Venons-en au fond du texte. Devant les députés, madame la ministre, vous avez indiqué que c’était l’une des premières fois que l’on définissait « l’absence de reste à charge comme le résultat de l’intervention combinée des deux étages de l’assurance santé, l’assurance maladie obligatoire et la complémentaire ». Vous ajoutiez : « C’est, pour tous les Français, un progrès pour l’accès aux soins. »
Nous ne partageons pas votre avis. Bien au contraire, nous estimons qu’il s’agit d’un important recul pour l’assurance maladie, qui ne peut prendre en charge à 100 % les soins, tant elle est fragilisée par les mauvais coups qui pleuvent sur ce système solidaire depuis des années. L’obstination du gouvernement auquel vous appartenez, madame la ministre, à la priver du principe des cotisations est, à ce titre, un véritable coup de boutoir !
Il s’agit aussi d’un recul pour toutes les personnes qui renoncent aux soins à cause du coût des contrats. Selon le comparateur des assurances, le coût annuel d’une mutuelle santé atteint 1 732 euros par an, en moyenne, pour un retraité, 981 euros pour les personnes à la recherche d’un emploi et 482 euros pour les étudiants.
J’ajoute que la dernière publication de la Drees a chiffré à 4 millions le nombre de personnes non couvertes par une complémentaire santé, alors même que celles qui en sont dépourvues renoncent deux fois plus aux soins que les autres.
Vous voulez nous faire croire qu’accroître la concurrence sur le marché de l’assurance complémentaire santé, en permettant de résilier sans frais et à tout moment les contrats, va diminuer leurs tarifs, mais c’est faux.
Le marché – c’est dans sa nature ! – suit l’unique objectif de la rentabilité financière ; les effets bénéfiques en matière de baisse de tarifs sont donc rarement au rendez-vous, ou alors au prix d’une dégradation de la qualité des biens et des services. Nous avions d’ailleurs entendu le même discours lors de l’introduction d’un quatrième opérateur téléphonique. Finalement, les prix ont certes baissé, mais 10 000 emplois ont été détruits, et nous avons pris un retard considérable dans le déploiement du haut débit.
La concurrence accrue entre les opérateurs à tout moment de l’année pourrait même s’avérer contre-productive, puisque les frais de gestion vont mécaniquement augmenter à cause d’un plus grand turnover dans les contrats des adhérents et de l’augmentation des frais de publicité.
Cette offensive libérale va, de surcroît, affaiblir les principes mutualistes qui fondent notre protection sociale : la non-sélection du risque, l’égalité de traitement, la transparence, l’action sociale.
En imposant des règles identiques aux instituts de prévoyance, aux assurances santé et aux mutuelles, vous allez encore accélérer le processus de rapprochement du mode de gestion des mutuelles à but non lucratif de celui des sociétés d’assurances à but lucratif.
En ouvrant la possibilité de résilier un contrat au bout d’une année, vous remettez en cause le principe d’annualité des cotisations, un élément du modèle économique qui permet de ne sélectionner ni le risque couvert ni la personne.
Demain, avec des contrats plus courts, il faudra segmenter davantage les populations en fonction de leurs risques spécifiques face à la maladie, et les seniors seront alors les grands perdants de la réforme.
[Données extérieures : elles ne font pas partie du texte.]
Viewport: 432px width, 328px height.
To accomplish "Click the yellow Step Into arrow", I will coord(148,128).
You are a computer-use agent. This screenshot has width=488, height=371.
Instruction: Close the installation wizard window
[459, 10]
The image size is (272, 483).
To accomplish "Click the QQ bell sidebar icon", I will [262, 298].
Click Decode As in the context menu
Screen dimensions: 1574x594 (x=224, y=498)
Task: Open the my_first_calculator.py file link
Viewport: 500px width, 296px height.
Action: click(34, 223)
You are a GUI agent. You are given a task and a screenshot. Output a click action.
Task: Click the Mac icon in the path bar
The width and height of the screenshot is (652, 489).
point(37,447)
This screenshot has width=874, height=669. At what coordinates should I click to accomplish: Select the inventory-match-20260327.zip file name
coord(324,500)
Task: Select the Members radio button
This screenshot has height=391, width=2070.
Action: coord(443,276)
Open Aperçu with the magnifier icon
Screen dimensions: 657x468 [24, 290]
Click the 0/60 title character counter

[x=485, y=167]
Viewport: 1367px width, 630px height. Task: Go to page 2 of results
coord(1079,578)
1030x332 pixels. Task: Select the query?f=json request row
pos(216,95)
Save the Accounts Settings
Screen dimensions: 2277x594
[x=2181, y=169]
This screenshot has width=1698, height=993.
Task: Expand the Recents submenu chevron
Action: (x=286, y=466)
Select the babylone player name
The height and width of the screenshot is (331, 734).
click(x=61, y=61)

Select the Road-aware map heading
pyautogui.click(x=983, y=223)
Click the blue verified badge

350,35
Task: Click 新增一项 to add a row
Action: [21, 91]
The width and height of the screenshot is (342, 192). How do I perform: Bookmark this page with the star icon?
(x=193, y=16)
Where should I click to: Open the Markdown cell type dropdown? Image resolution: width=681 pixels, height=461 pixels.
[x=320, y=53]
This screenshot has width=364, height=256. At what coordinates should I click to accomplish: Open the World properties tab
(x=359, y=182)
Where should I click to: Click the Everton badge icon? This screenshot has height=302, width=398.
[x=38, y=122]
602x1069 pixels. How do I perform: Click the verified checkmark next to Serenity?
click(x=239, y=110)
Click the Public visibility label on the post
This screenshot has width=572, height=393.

Dans un secteur de plus en plus concentré, votre texte ne fera que renforcer les mastodontes de la « bancassurance » pour faire primer le fonctionnement assurantiel sur la logique de solidarité.
Madame la ministre, vous auriez pu consolider notre système de protection sociale et aller progressivement vers un remboursement à 100 % par la sécurité sociale. Ce n’est pourtant jamais le choix qui est fait dans les textes que vous nous proposez.
J’ai entendu l’intervention d’Alain Milon, et je partage nombre de ses propos, à l’exception de sa conclusion, qui tend à aller vers le libéralisme.